So in today's America you can smoke a joint or smoke a pole but you can't smoke tobacco.
So in today's America you can smoke a joint or smoke a pole but you can't smoke tobacco.
To me, this issue might be tied more to insurance premiums than modifying behavior. Companies I have worked for past & present make the claim of "smoke free" to help keep insurance cost down.
I'm curious to see how the University will address the use of e-cigarettes on campus, as they are not tobacco products and it is vapor not smoke.
The way I see it, that non-smoker can decide for himself whether he wants to sit on a bench with a smoker or move to the next one.
I know smoking rules aren't always enforced but that's not the fault of smokers who follow the rules. We shouldn't blame the rule followers and we certainly shouldn't make rules that punish them. The ironic thing is because the rule breakers already break the current rules, this policy will ONLY HURT those smokers who have been following the rules all these years.
——
Continue the comments on the campus smoking policy, picking up after their last sentence. The material that comes next is separate from the comments above.

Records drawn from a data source
——
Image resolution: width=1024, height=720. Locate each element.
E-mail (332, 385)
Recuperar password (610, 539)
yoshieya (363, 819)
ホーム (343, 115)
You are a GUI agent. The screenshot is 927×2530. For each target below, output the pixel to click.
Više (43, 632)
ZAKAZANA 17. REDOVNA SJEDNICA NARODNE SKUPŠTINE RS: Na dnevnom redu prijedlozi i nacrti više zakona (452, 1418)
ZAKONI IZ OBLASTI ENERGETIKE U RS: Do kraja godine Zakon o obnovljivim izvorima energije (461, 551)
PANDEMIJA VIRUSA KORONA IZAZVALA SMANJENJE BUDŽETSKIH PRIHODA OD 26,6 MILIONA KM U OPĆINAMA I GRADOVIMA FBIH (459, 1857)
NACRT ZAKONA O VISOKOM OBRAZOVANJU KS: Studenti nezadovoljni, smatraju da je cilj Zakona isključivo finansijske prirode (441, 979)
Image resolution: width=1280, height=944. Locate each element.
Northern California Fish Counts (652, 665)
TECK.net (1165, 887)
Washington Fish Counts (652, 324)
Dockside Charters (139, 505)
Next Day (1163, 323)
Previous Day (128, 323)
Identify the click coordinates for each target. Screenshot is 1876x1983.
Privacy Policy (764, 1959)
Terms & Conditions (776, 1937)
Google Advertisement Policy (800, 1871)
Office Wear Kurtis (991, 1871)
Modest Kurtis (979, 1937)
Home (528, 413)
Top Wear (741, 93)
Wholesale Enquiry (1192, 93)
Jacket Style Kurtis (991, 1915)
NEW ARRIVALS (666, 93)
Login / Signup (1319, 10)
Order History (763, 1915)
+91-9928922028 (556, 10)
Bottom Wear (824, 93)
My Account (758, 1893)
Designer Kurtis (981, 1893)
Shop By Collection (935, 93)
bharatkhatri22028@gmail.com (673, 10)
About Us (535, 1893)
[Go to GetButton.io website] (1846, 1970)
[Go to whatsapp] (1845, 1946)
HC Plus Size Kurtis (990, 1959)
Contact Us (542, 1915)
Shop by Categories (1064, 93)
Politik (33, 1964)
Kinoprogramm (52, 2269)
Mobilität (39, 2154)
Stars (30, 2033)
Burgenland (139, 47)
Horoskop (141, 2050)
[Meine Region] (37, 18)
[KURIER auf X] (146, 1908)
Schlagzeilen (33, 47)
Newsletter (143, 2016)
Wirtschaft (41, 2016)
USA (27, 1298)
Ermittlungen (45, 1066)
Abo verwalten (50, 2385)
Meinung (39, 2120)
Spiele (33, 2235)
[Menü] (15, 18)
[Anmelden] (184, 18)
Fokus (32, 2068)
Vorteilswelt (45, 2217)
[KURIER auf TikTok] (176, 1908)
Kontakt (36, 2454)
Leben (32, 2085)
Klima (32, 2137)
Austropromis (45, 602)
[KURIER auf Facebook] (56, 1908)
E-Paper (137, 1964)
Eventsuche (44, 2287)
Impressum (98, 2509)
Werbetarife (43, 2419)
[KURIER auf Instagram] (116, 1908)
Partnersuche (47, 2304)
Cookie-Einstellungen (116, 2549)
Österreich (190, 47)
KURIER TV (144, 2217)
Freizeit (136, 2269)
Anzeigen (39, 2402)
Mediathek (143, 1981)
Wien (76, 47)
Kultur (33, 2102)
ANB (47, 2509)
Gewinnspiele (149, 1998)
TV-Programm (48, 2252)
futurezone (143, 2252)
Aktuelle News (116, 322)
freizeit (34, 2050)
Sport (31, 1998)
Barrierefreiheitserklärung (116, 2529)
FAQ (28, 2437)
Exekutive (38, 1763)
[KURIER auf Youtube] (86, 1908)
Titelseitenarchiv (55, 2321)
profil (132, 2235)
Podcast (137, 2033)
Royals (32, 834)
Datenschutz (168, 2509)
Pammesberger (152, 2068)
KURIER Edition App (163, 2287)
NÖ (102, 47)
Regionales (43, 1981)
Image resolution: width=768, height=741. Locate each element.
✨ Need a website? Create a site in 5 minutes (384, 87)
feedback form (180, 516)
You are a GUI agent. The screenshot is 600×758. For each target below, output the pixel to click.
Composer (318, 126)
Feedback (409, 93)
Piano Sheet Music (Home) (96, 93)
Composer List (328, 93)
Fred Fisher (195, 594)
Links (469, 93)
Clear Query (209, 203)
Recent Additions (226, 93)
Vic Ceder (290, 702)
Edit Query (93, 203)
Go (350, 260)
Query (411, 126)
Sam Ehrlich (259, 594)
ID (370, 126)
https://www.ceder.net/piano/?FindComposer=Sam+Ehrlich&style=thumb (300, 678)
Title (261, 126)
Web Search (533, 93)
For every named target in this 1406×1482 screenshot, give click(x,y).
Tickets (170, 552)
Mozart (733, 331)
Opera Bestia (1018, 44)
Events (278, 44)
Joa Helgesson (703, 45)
——
Written answer:
Reb, at the end of the day, smoking is inherently rude.
Was it my responsibility to wind my way down Jefferson last week during Festivale to avoid smokers? Nevermind cigarettes tend to be at eye level of a 4 or 5 year-old.
Should I not go to Cajun Walk on the chance I'll be standing somewhere when a smoker walks up and stands next to me?
If I'm sitting at a park bench and somebody sits down next to me and lights up, is it my responsibility to move?
I don't have a problem with designated smoking areas.
But the smokers on Jefferson Street last week, were just as much a pain in the butt as those little knuckleheads with their skateboards or the hipsters and their pedicabs.